Forzon sorrise. «Capite, io non so che aspetto abbiano i membri della Squadra B.»
Gasq farfugliò incredulo: «Non sapete…»
«So che aspetto avevano l’ultima volta che mi sono trovato a Kurra, ma l’avranno cambiato. Sono molto abili, in questo.»
«Ma vi è sembrato di vederne alcuni?»
«Ho visto due uomini che somigliavano a due agenti della Squadra B che ho conosciuto; ma è quasi sicuramente una coincidenza. Nelle mie condizioni forse non ho visto bene. Ripeto, da avant’ieri non ho mangiato niente. Comunque, se i pochi membri della Squadra B che io conosco non hanno ancora cambiato aspetto, lo faranno ora. Portandomi in giro per le strade di Kurra avete fatto sapere alla Squadra B che io sono prigioniero. Chiunque abbia avuto contatto con me cambierà identità. Tutti i luoghi d’incontro dove io sono stato saranno abbandonati. È stato un grave errore portarmi in giro per la città a quel modo. Ora non vi servo più a niente.»
Lo sbaglio, se tale era, risaliva evidentemente a Gasq, e Forzon sapeva quale destino fosse riservato ai ministri del re che commettevano uno sbaglio. Gasq impallidì e ringhiò: «Vi convincerò a essere utile.»
Mentre faceva cenno alle guardie di avanzare, la voce del re tuonò nella sala, confusamente ampliata dalla stanza che gli stava dietro. «Perché quell’uomo non ha mangiato nulla sin dall’altro ieri?»
Gasq parve fulminato.
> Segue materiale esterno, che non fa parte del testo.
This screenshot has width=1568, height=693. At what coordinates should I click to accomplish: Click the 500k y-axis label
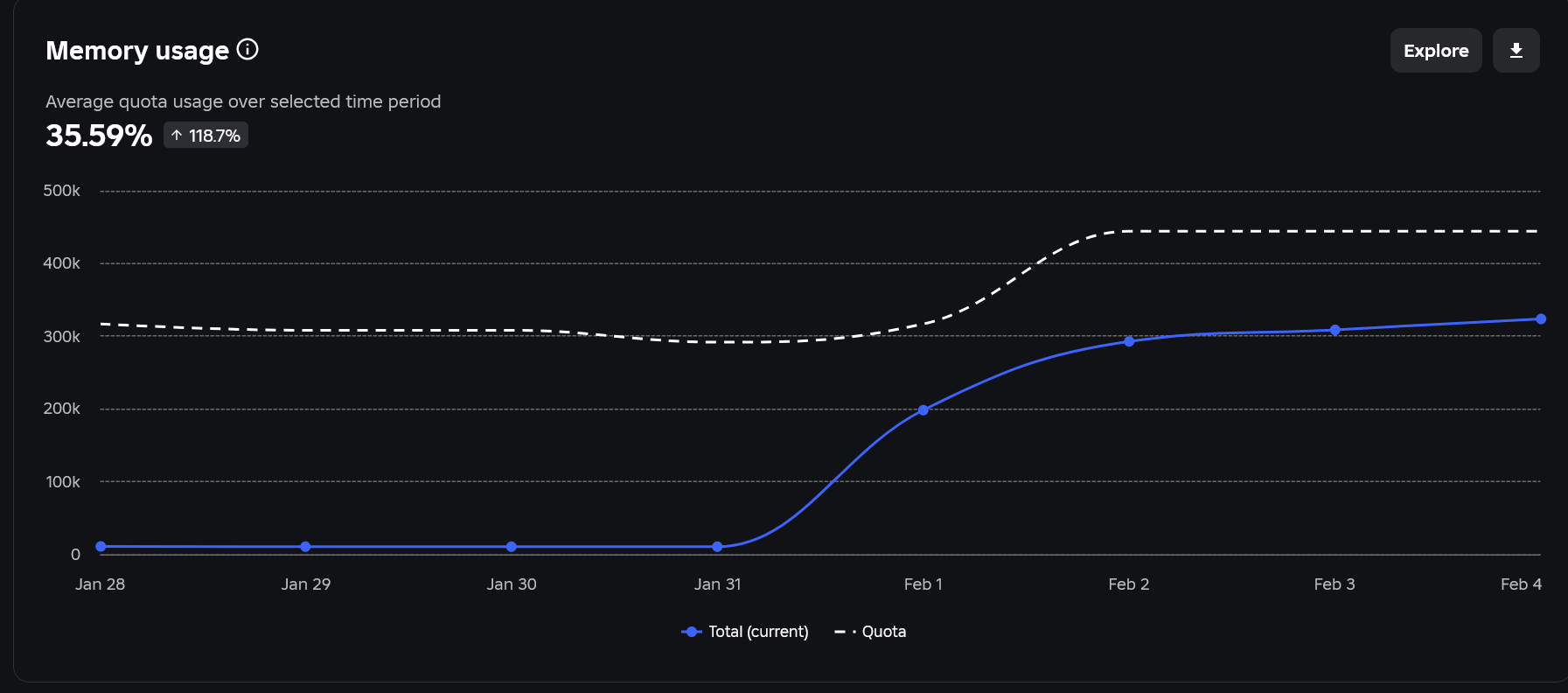pos(61,191)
Non tentò neppure di rispondere.
«Portate da mangiare» ordinò il re.
Accorsero frettolosamente dei servi, che disposero e apparecchiarono un tavolo per Forzon. Seguì un lungo intervallo di attesa. L’ordine del re aveva colto di sorpresa la cucina. Il re abbandonò la sua vedetta e quando finalmente i servi portarono la colazione egli li seguì nella sala e rimase in piedi vicino al tavolo mentre ogni servo s’inchinava e gli porgeva il vassoio da esaminare.
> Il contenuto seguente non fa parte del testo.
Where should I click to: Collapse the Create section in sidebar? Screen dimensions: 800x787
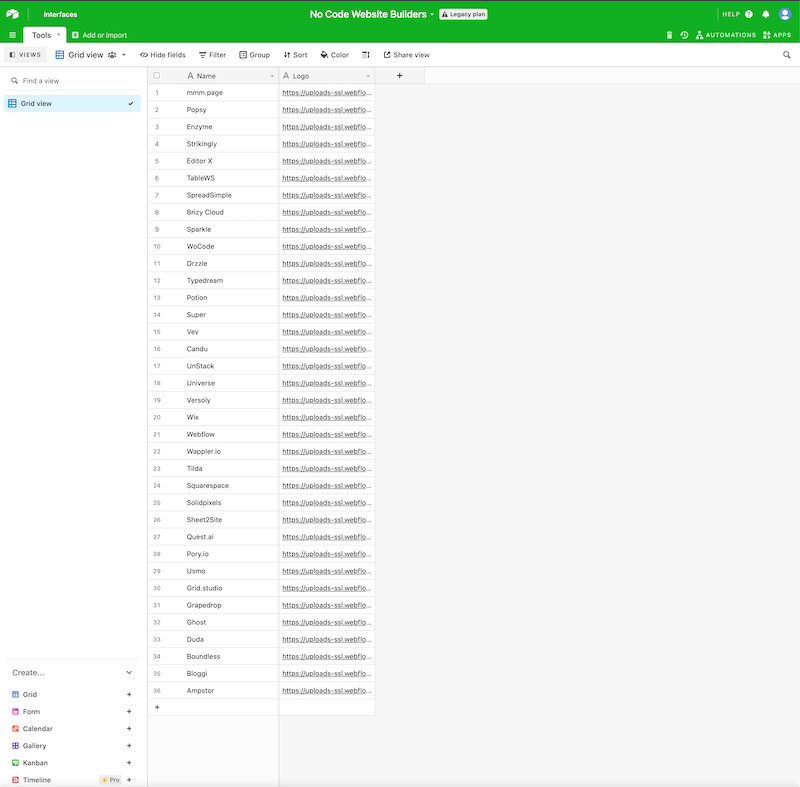[x=129, y=672]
«Sedete e mangiate» disse il re a Forzon.
Forzon si inchinò per ringraziare e sedette. Il re con un gesto esiliò Gasq all’altra estremità della stanza, e si sedette pacatamente di fronte a Forzon. Forzon, molto in soggezione, assaggiò una fetta di pane, si accorse di avere realmente fame, e cominciò a mangiare. Sfilarono davanti a lui altri vassoi. Ben presto gli elementi di un vero e proprio festino ricoprirono il suo tavolo. Il re non parlò finché Forzon non ebbe soddisfatto il suo appetito.
Poi disse piano, con un’aria da cospiratore: «Avete detto che volevate andarvene dal Kurr.»
«Se voi foste nella mia situazione, non vorreste andarvene dal Kurr?»
«Potete andarvene» disse il re «purché vi portiate via la Squadra B.»
«La Squadra B è sparsa in tutto il Kurr» disse Forzon. «Non saprei da dove cominciare per entrare in contatto con essa.»
«E lo potreste, se foste libero?»
«No. Ma se fossi veramente libero, forse la Squadra B si metterebbe in contatto con me.»
«E allora… ve ne andreste con la Squadra B?»
Forzon esitò, temendo che una bugia non venisse creduta e che la verità potesse distruggere il piccolo vantaggio che egli aveva appena ottenuto. «Sto chiedendomi se la Squadra B ubbidirebbe al mio ordine di andarsene» disse quando il re cominciò a mostrare segni di impazienza. «La Squadra B ha giurato di compiere la sua missione in Kurr. Sapete qual è?»
Il re non rispose.
«È difficile spiegarvelo in modo convincente» continuò Forzon «ma se Vostra Maestà volesse fare una certa cosa, credo lo capirebbe meglio.»
«Quale cosa?»
«Passare alcuni giorni nelle vostre segrete. Da carcerato.»
Lo scatto di rabbia che Forzon quasi si aspettava non venne. Il re, evidentemente, considerava l’intendente Jef Forzon come un enigma da risolvere più che come un prigioniero da castigare. Inclinò il capo di lato e considerò Forzon con un’espressione di grande perplessità.